Segundo a organização não-governamental Centro Internacional para Estudos Prisionais (ICPS, na sigla em inglês), o Brasil só fica atrás em número de presos para os Estados Unidos (2,2 milhões), China (1,6 milhão) e Rússia (740 mil).
De acordo com os dados mais recentes do Depen (Departamento Penitenciário Nacional), de 2010, o Brasil tem um número de presos 66% superior à sua capacidade de abrigá-los (deficit de 198 mil).
"Pela lei brasileira, cada preso tem que ter no mínimo seis metros quadrados de espaço (na unidade prisional). Encontramos situações em que cada um tinha só 70 cm quadrados", disse o deputado federal Domingos Dutra (PT-MA), que foi relator da CPI do Sistema Carcerário, em 2008.
Segundo ele, a superlotação é inconstitucional e causa torturas físicas e psicológicas. Não contribuindo de forma nenhuma para a recuperação de ninguém.
"No verão, faz um calor insuportável e no inverno, muito frio. Além disso, imagine ter que fazer suas necessidades com os outros 49 presos da cela observando ou ter que dormir sobre o vaso sanitário".

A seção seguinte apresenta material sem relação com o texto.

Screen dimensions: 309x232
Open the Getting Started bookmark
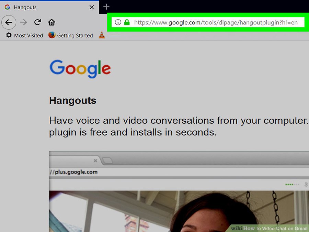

De acordo com Dutra, durante a CPI, foram encontradas situações onde os presos dormiam junto com porcos, no Mato Grosso do Sul, e em meio a esgoto e ratos, no Rio Grande do Sul.
Segundo o defensor público Patrick Cacicedo, do Núcleo de Sistema Carcerário da Defensoria de São Paulo, algumas unidades prisionais estão hoje funcionando com o triplo de sua capacidade.
Em algumas delas, os presos têm de se revezar para dormir, pois não há espaço na cela para que todos se deitem ao mesmo tempo.
"A superlotação provoca um quadro geral de escassez. Em São Paulo, por exemplo, o que mais faz falta é atendimento médico, mas também há (denúncias de) racionamento de produtos de higiene, roupas e remédios", disse Patrick à BBC Brasil.
Porém, abusos de direitos humanos não ocorrem somente devido ao déficit de vagas.
Em todo país, há denúncias de agressões físicas e até tortura contra detentos praticadas tanto por outros presos quanto por agentes penitenciários.
"No dia a dia, recebemos muitas denúncias de agressões físicas, mas é muito difícil provar, pelo próprio ambiente (de isolamento). Quando a denúncia chega e você vai apurar, as marcas (da agressão na vítima) já sumiram e não há testemunhas", afirmou Cacicedo.
O número de mortes de detentos nos sistemas prisionais não é divulgado pelos Estados, segundo o assessor jurídico da Pastoral Carcerária, José de Jesus Filho.
"O sistema penitenciário é opaco, uma organização (não-governamental) já tentou fazer esse levantamento, mas não conseguiu."
Segundo o deputado Dutra, o ambiente geral desfavorável aos direitos humanos no sistema prisional do país foi o que possibilitou o surgimento de facções criminosas.
Entre elas estão o Comando Vermelho e o Terceiro Comando, no Rio de Janeiro, e o Primeiro Comando da Capital, em São Paulo, que hoje operam as ações do crime organizado dentro e fora dos presídios.
Outra recomendação explícita feita pelo grupo de 78 países-membros durante a sabatina na ONU foi a disponibilização permanente de defensores públicos em todas as unidades prisionais do país.
Uma das funções deles seria acelerar a apuração de abusos de direitos humanos contra presos.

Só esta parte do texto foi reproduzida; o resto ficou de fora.